**Exercise details:** Would you transcribe exactly the lines below, starting at the one that contains "Facebook (444, 756)" and ending with the last line, both included? Leave out all other lines.

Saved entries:
***
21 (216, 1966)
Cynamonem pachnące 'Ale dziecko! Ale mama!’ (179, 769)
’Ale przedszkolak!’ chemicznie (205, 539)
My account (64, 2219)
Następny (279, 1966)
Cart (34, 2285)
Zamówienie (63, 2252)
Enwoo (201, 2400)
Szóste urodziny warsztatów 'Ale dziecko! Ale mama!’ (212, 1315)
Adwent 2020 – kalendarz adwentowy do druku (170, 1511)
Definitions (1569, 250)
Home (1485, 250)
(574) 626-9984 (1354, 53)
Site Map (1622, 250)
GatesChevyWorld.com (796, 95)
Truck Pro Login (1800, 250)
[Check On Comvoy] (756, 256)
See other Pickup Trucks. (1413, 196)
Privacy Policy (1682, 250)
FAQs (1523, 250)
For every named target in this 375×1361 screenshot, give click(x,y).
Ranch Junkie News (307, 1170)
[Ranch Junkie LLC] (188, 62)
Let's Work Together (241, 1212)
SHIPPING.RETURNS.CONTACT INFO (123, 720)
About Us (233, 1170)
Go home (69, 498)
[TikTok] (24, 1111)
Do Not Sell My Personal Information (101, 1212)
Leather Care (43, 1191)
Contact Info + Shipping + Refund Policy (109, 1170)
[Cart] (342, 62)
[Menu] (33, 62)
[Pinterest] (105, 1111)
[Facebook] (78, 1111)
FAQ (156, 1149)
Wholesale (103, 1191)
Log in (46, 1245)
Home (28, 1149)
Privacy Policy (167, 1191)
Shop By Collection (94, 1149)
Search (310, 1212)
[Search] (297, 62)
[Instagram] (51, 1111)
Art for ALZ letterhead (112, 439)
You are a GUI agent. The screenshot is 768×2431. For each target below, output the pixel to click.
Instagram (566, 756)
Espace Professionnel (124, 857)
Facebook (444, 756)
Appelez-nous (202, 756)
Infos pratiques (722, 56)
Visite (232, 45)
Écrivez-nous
***
**Output:**
Facebook (444, 756)
Appelez-nous (202, 756)
Infos pratiques (722, 56)
Visite (232, 45)
Écrivez-nous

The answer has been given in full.